● **INSTRUCTIONS**
• A. In the essay on Mardi Gras and half-fast pleasure, what food is likened to trying to live on half-fast pleasure?
• B. Write out, without alteration, the passage of the essay on Mardi Gras and half-fast pleasure starting at "I can’t tell" and ending at "this gal’s book.".

I just read about Mardi Gras this year in New Orleans, my beloved home town. The article described Pete Fountain’s Half-Fast Marching Club: “Pete, looking frail but happy, led his musical merrymakers through the streets, dancing with anyone who kicked up to their jazz.”
I remember kicking up with them. I sure don’t remember them being “Half-Fast”.
No ma’am, those guys were into it: feathered and sequined, wailing jazz, dancing their way through Mardi Gras crowds, kissing any female who cared to get close. You never knew where or when they were going to show up, when they did everything got even more fun.
I can’t tell you how orgasmic it is to be with a million or so other folks who are also decidedly not “half-fast,” giving themselves over to the color, the music, the love in the streets.
So there I am the day after Mardi Gras, reading about Pete Fountain and thinking about “Half-fastness”, and about an upcoming spiritual vow I’m preparing for, and how hard it is for me to totally give myself to commitments.
And in one of those blinding moments of sheer grace, I understood: Half-fast don’t get me nowhere, honey.
Half-fast won’t get me where I so long to go spiritually. Half-fast won’t deepen love and intimacy in my marriage. And half-fast pleasure...well...half-fast pleasure just ain’t pleasure in this gal’s book.
A gal (particularly a midlife gal, starved for pleasure and comfort and ease) can’t go for long on half-fast pleasure. You know the kind of half-fastness I’m talking about: eating chocolate while you’re thinking about how the grass needs mowing. Lovemaking when you’re worried if he’s thinking about your droopy breasts. Taking a scented bath because it’s what you’re “supposed” to do to de-stress, when all you really want to do is turn in and sleep.
It’s kind of like trying to live on Twinkies: if I’m starving to death, and it’s a famine, I’ll take Twinkies over the alternative. However, most of us aren’t in famine circumstances.
There’s almost always more pleasure we can give ourselves over to. And whatever pleasure is available, we can give ourselves over to it in more than a half-fast way.

● **MATERIAL PROVIDED**
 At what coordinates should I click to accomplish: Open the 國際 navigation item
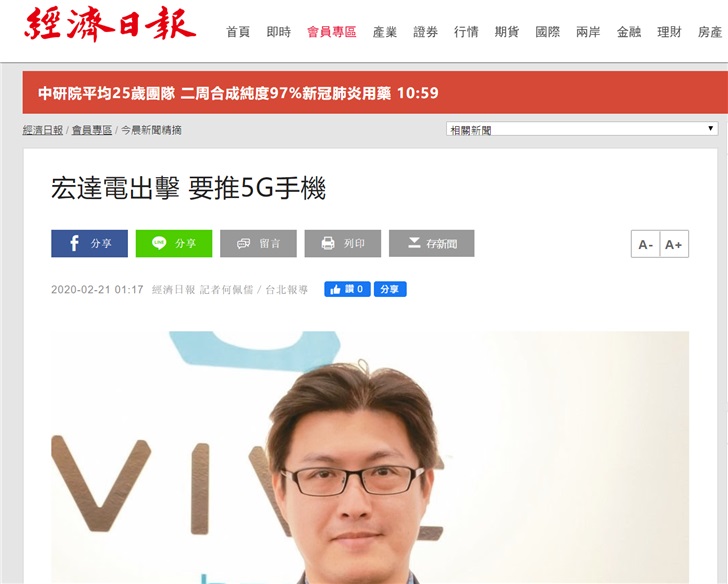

● **RESPONSES TO THE TASKS**
• A. Twinkies.

• B.
I can’t tell you how orgasmic it is to be with a million or so other folks who are also decidedly not “half-fast,” giving themselves over to the color, the music, the love in the streets.
So there I am the day after Mardi Gras, reading about Pete Fountain and thinking about “Half-fastness”, and about an upcoming spiritual vow I’m preparing for, and how hard it is for me to totally give myself to commitments.
And in one of those blinding moments of sheer grace, I understood: Half-fast don’t get me nowhere, honey.
Half-fast won’t get me where I so long to go spiritually. Half-fast won’t deepen love and intimacy in my marriage. And half-fast pleasure...well...half-fast pleasure just ain’t pleasure in this gal’s book.